To find out who’s out to get you, ask company leaders, managers and staff which functions are most operationally vital. A good question to ask is what does the company have that could be valuable to a cyber attacker?
A Macau casino hadn’t bothered to “encrypt the network connections they used to transmit their VIP client data to a centralised operations centre”. When the writers asked the firm to ask who might gain from launching a cyber attack, they realised that the communications network they used to send this unencrypted data was owned by the casino’s biggest competitor.
Even a customer can be an attacker. When Sinovel, one of wind-turbine software developer AMSC’s biggest customers suddenly cancelled payments on $800m of business, it turned out they had stolen the technology from AMSC and rolled it out across over 1,000 turbines.
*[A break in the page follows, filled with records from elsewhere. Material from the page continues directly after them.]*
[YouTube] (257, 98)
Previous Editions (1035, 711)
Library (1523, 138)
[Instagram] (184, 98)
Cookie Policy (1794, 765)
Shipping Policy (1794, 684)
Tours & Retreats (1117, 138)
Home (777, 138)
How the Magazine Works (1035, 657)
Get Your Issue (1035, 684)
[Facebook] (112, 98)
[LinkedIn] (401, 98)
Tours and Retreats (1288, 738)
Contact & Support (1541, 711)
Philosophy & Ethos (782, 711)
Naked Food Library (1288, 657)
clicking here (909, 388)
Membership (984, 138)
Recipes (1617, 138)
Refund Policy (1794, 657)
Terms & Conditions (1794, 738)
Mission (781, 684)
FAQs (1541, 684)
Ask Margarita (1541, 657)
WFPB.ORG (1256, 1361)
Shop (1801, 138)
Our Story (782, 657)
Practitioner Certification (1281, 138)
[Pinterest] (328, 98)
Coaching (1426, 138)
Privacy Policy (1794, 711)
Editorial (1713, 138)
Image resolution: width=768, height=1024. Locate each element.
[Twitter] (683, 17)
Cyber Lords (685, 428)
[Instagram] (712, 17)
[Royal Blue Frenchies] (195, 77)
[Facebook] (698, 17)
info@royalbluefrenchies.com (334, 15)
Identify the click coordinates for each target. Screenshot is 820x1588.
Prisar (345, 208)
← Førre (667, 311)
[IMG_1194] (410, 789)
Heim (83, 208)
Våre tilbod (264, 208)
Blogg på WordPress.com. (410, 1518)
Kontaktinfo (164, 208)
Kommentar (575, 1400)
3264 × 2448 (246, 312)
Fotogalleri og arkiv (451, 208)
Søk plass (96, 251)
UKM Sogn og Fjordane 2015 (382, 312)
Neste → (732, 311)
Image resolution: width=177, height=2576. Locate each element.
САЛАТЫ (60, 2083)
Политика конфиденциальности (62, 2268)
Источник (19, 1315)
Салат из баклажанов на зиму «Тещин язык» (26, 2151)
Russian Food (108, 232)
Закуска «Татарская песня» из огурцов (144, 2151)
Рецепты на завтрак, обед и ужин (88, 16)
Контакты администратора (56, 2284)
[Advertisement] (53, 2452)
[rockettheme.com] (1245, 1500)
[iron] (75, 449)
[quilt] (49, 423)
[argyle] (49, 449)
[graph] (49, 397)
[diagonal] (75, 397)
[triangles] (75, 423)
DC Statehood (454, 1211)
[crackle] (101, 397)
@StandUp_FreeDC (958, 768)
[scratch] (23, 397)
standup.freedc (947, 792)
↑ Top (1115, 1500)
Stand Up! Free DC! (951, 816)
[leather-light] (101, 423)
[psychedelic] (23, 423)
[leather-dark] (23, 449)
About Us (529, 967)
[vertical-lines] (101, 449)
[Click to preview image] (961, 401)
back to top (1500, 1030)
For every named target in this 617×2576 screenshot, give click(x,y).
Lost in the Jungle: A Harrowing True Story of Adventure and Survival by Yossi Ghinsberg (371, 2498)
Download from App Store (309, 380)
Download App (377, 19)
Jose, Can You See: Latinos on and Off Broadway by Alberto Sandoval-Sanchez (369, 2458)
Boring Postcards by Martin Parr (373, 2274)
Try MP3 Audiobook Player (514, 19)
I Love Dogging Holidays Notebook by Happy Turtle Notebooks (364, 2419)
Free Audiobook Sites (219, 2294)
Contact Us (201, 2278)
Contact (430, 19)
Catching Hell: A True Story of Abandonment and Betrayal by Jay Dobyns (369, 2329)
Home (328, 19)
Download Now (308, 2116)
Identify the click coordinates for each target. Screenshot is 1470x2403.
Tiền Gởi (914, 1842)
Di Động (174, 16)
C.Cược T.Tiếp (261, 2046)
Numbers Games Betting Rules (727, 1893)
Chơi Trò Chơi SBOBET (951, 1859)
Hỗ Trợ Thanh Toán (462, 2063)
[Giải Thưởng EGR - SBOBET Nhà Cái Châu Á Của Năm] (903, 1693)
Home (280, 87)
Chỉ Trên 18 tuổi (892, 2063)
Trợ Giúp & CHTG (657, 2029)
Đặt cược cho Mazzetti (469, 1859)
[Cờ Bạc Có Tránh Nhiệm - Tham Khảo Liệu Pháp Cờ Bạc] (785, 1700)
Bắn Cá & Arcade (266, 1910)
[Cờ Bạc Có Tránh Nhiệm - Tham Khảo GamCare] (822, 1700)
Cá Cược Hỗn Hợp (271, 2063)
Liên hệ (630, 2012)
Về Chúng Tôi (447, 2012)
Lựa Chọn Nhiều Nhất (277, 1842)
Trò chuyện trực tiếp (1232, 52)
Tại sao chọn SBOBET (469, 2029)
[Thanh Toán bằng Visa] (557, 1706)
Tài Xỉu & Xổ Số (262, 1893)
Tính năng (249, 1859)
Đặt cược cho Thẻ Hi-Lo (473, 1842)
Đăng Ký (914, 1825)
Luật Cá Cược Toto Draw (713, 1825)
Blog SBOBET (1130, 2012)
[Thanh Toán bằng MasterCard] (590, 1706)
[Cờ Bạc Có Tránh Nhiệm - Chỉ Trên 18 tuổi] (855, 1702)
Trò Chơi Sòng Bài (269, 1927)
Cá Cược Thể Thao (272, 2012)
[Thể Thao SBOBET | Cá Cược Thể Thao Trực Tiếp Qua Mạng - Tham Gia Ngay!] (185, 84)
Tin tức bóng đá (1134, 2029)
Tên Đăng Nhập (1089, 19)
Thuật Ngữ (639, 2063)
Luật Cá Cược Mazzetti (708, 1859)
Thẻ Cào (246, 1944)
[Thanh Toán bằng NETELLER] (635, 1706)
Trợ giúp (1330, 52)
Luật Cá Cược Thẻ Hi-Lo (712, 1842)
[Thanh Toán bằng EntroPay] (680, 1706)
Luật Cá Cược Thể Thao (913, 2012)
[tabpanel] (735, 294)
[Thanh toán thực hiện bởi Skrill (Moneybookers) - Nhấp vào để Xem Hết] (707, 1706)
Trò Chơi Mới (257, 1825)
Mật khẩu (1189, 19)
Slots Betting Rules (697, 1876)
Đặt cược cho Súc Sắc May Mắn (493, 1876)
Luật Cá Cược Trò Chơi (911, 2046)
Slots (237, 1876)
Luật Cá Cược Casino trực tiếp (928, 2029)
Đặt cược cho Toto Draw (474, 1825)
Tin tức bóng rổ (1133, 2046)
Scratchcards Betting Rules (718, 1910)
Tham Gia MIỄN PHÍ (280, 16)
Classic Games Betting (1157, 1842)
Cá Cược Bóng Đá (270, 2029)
Other attackers might have an environmental or political motivation – the inspiration behind an attack could be geopolitical, like the suspected Russian attack on Ivano-Frankivsk power infrastructure in 2015, which probably had nothing to do with the firm or its customers, but everything to do with firm’s location in Ukraine.
“When evaluating who might want to disrupt your systems, you must look beyond your company to the broader commercial and political world in which it operates.”
3) Which systems need protection? With an understanding of business risk in relation to cyberattack, it’s time to turn your attention to those systems which need protection: “Your company can’t mount an effective cyberdefense if it doesn’t know what it needs to protect.”
This phase of strategy formulation is about auditing your IT systems for vulnerability. Ask operational staff – from engineers to customer support staff and the people using the systems – what would happen if those systems failed? What would the impact be? Where are those systems?
“The inventory should note the physical locations of the systems so that cyber incident-response staffers know where to go to fix things.”
There are myriad methods attackers could deploy to bring your systems down – you can’t know them all individually, but you can categorise them. Your cyber-security staff should understand the types of attacks likely from external hackers using malware to internal sabotage by disgruntled employees and work to protect business critical systems from such attacks.
4) How might an attack be successful? After a South-East-Asian bank fell foul of a massive debit-card fraud, its investigation revealed the attackers knew the Visa and Mastercard authorisation code format; that they had procured access to terminals and a database of debit card account numbers; and that they coordinated with local merchants who were complicit in the attack. This is the kind of information you need to acquire before you’re attacked.
What knowledge do attackers need to make their attack a success? From password crackers to laptops and radio transmitters, what hard and software tools would they need? And where would attackers need to be? The bank hackers needed local accomplices, but they could launch their strike without entering the bank themselves.
Understanding what skills, knowledge, technology and access an attacker needs to deploy in order to launch a successful attack is vital to building up your cyber defences
5) What will the consequences of attack be? Ask a series of “What if…” questions. What would happen, for example, “to the provision of care if a hospital’s patient records were no longer accessible because of a ransomware attack?” In the wake of Wannacry, in the NHS’s case, it was the cancellation of thousands of appointments and operations. Knowing how an attack might affect your core activities enables you to plan workarounds.
Every firm which has fallen foul of a successful cyber attack has the opportunity to benefit from the lessons afforded by hindsight. Preparing a security strategy that treats the cyber threat as a business risk rather than simply an IT problem, gives you the tools you need to discover and resolve vulnerabilities before attacks get the chance to exploit them.